The Blue Wool Scale measures and calibrates the permanence of colouring dyes. Traditionally this test was developed for the textiles industry but it has now been adopted by the printing industry as measure of lightfastness of ink colourants. The American Association of Textile Chemists and Colorists pioneered the work on these test methods and together with the ASTM D13 committee.

Normally two identical dye samples are created. One is placed in the dark as the control and the other is placed in the equivalent of sunlight for a three-month period. A standard bluewool textile fading test card is also placed in the same light conditions as the sample under test.
The amount of fading of the sample is then assessed by comparison to the original colour.

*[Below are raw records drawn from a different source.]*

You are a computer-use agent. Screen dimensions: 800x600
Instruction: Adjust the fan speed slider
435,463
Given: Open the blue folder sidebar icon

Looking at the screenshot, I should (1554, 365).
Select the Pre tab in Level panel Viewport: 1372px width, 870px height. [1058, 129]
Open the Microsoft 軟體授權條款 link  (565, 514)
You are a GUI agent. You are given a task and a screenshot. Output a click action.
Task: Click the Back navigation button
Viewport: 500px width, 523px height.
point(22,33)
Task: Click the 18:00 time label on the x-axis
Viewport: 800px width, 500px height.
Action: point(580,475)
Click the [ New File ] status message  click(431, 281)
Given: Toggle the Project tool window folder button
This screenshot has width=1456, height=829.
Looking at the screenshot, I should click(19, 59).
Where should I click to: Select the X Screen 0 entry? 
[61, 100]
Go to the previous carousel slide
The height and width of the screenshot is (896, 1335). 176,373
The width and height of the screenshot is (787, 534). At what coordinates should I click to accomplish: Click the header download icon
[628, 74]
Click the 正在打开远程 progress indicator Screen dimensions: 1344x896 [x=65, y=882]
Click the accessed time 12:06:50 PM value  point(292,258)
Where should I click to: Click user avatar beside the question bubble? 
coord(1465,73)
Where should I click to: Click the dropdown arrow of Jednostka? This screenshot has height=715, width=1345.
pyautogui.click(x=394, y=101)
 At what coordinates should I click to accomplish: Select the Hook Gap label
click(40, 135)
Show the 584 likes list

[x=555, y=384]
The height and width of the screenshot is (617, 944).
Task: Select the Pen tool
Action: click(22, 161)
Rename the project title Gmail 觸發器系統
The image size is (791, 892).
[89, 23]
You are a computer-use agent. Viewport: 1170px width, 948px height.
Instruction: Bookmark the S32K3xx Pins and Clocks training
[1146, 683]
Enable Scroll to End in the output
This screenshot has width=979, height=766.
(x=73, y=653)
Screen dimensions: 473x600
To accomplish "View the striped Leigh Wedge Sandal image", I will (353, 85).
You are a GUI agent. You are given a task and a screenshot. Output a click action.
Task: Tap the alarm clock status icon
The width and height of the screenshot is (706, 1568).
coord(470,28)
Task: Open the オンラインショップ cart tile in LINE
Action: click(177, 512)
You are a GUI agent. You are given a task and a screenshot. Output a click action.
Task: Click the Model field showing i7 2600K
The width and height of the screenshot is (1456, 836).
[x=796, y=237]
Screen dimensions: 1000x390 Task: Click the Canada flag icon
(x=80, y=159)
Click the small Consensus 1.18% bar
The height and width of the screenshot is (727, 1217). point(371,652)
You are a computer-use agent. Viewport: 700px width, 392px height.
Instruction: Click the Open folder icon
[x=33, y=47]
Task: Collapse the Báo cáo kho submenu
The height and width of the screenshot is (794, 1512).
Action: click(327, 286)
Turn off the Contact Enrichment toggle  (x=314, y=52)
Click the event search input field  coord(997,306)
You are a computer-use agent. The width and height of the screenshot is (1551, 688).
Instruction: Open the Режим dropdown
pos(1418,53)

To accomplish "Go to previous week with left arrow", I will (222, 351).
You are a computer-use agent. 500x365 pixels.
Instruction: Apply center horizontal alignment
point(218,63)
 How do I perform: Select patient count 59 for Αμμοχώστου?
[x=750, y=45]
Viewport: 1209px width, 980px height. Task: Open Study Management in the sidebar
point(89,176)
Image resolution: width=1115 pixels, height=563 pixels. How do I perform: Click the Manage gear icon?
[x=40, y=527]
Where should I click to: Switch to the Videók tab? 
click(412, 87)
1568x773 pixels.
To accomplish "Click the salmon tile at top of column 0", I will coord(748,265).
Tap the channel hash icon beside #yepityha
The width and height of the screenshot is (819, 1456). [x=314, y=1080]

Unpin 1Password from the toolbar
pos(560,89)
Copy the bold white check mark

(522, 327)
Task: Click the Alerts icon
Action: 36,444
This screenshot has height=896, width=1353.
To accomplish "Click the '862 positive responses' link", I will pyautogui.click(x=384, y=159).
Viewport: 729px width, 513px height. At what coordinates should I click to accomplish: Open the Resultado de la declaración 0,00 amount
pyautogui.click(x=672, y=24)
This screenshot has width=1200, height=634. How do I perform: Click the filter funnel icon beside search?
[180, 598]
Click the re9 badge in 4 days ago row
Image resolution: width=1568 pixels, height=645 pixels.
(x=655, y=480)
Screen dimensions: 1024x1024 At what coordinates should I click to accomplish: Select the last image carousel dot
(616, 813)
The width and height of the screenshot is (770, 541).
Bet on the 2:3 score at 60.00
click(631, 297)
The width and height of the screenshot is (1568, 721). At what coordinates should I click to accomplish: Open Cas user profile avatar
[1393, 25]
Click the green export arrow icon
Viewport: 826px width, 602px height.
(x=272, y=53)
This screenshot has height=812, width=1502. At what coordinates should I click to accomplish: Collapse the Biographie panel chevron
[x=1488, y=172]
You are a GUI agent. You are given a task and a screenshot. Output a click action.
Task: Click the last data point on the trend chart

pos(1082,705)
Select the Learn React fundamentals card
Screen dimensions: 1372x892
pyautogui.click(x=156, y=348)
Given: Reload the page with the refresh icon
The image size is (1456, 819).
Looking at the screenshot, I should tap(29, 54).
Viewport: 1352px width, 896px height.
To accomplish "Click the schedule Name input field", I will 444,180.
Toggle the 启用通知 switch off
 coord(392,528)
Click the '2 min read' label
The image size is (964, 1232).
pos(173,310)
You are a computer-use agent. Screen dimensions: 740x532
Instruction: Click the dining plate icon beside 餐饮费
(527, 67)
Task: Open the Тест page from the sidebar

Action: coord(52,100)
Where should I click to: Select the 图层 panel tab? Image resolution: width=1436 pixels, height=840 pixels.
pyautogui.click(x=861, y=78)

A rating between 0 and 8 is awarded by identifying which one of the eight strips on the bluewool standard card has faded to the same extent as the sample under test.

Zero denotes extremely poor colour fastness whilst a rating of eight is deemed not to have altered from the original and thus credited as being lightfast and permanent.

The ultraviolet (UV) radiation in light is responsible for ink fading. As the intensity of UV radiation differs from place to place, the ink fading also depends on place. It will be more in areas with more UV radiation and vice versa. This difficulty is overcome by the bluewool testing method. Absolute values of fading will depend on light intensity. Relative values of fading, comparing the sample with the standard blue test strip, will depend less on intensity. For example, if a pigment is rated as "BW5" it can be expected to fade to the same degree as strip number 5 on a bluewool test card, for any specific light exposure. The method of comparison between the sample and a test strip enables accelerated testing to be carried out under intense artificial illumination.